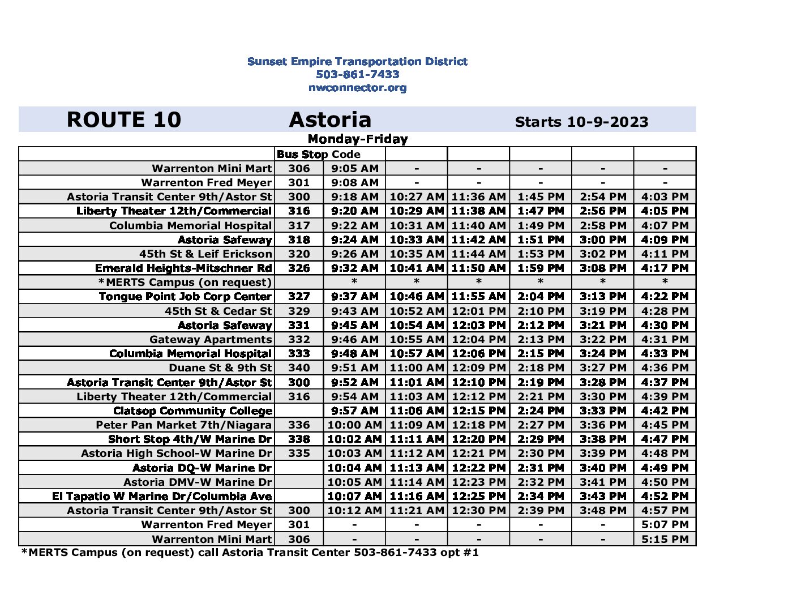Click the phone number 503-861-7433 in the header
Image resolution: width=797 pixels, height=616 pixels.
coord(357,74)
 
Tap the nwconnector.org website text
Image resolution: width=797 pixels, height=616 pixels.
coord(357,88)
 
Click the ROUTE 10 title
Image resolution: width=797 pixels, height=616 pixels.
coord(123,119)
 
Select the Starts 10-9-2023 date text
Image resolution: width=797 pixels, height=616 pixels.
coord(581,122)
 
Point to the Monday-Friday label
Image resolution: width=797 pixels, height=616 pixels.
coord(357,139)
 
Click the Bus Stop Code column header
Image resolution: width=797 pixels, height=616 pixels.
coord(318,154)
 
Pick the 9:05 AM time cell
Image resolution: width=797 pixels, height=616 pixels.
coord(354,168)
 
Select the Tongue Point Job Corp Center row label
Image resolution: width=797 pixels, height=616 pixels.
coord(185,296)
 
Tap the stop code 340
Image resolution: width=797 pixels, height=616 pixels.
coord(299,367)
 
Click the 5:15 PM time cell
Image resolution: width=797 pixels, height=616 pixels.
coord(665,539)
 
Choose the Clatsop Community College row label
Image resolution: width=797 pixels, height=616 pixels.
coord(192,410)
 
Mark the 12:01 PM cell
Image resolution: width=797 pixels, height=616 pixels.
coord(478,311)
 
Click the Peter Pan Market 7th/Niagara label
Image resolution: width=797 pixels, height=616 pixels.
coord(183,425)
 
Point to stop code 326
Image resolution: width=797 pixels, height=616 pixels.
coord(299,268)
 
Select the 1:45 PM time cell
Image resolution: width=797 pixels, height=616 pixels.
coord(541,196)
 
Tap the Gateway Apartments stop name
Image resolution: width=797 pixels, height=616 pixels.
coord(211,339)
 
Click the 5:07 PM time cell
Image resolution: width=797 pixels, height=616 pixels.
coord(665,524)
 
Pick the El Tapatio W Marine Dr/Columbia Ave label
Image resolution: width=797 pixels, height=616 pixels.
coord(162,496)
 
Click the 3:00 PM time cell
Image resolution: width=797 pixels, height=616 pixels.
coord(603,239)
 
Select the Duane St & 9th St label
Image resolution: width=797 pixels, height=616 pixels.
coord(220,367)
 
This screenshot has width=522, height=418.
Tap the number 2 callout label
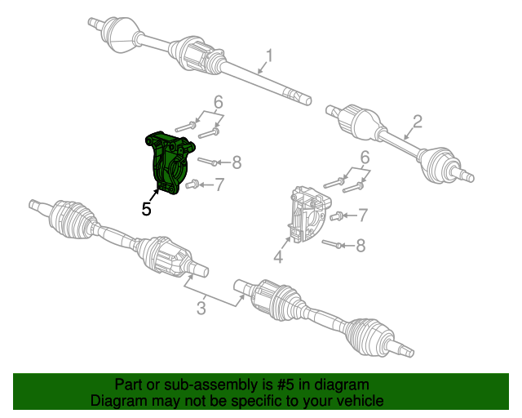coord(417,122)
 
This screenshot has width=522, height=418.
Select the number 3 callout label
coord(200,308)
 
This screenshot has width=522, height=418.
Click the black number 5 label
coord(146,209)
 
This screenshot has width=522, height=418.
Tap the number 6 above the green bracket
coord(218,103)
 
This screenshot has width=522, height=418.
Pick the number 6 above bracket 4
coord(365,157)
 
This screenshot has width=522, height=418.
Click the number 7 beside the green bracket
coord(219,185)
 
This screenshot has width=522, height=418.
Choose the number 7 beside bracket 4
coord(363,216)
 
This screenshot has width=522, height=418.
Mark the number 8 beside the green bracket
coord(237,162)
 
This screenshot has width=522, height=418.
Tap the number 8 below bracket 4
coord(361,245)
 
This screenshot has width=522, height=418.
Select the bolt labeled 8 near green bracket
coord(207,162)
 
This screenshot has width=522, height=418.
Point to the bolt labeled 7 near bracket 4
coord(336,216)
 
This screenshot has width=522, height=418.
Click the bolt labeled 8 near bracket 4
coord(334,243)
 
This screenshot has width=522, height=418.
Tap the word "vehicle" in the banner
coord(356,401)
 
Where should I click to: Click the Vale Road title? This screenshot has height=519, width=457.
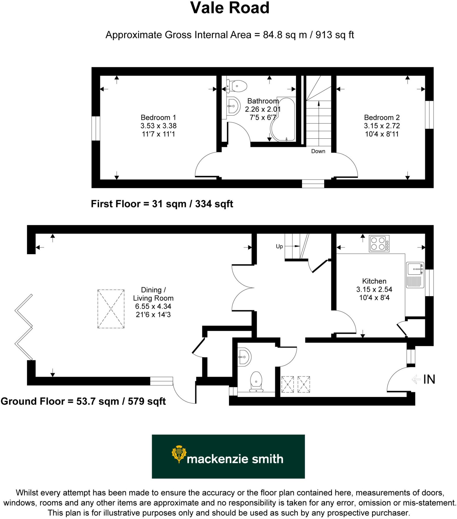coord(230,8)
----------------
Exercise description
Rename "Image resolution" to "Frame dimensions" throughout the stretch of the listing from the line containing "Select the Starts 10-9-2023 date text" through the line containing "coord(200,308)". Return only those lines, otherwise unchanged, and leave out the pictures.

The result
Select the Starts 10-9-2023 date text
Frame dimensions: width=797 pixels, height=616 pixels.
coord(581,122)
 
Point to the Monday-Friday label
Frame dimensions: width=797 pixels, height=616 pixels.
coord(357,139)
 
Click the Bus Stop Code column header
Frame dimensions: width=797 pixels, height=616 pixels.
coord(318,154)
 
Pick the 9:05 AM time cell
Frame dimensions: width=797 pixels, height=616 pixels.
coord(354,168)
 
Select the Tongue Point Job Corp Center row label
Frame dimensions: width=797 pixels, height=616 pixels.
coord(185,296)
 
Tap the stop code 340
Frame dimensions: width=797 pixels, height=616 pixels.
coord(299,367)
 
Click the 5:15 PM time cell
Frame dimensions: width=797 pixels, height=616 pixels.
coord(665,539)
 
Choose the Clatsop Community College row label
Frame dimensions: width=797 pixels, height=616 pixels.
coord(192,410)
 
Mark the 12:01 PM cell
Frame dimensions: width=797 pixels, height=616 pixels.
coord(478,311)
 
Click the Peter Pan Market 7th/Niagara label
Frame dimensions: width=797 pixels, height=616 pixels.
coord(183,425)
 
Point to stop code 326
Frame dimensions: width=797 pixels, height=616 pixels.
coord(299,268)
 
Select the 1:45 PM time cell
Frame dimensions: width=797 pixels, height=616 pixels.
coord(541,196)
 
Tap the Gateway Apartments stop name
Frame dimensions: width=797 pixels, height=616 pixels.
coord(211,339)
 
Click the 5:07 PM time cell
Frame dimensions: width=797 pixels, height=616 pixels.
coord(665,524)
 
Pick the El Tapatio W Marine Dr/Columbia Ave label
Frame dimensions: width=797 pixels, height=616 pixels.
coord(162,496)
 
Click the 3:00 PM time cell
Frame dimensions: width=797 pixels, height=616 pixels.
coord(603,239)
 
Select the Duane St & 9th St label
Frame dimensions: width=797 pixels, height=616 pixels.
coord(220,367)
 
This screenshot has width=522, height=418.
Tap the number 2 callout label
coord(417,122)
 
This screenshot has width=522, height=418.
Select the number 3 callout label
coord(200,308)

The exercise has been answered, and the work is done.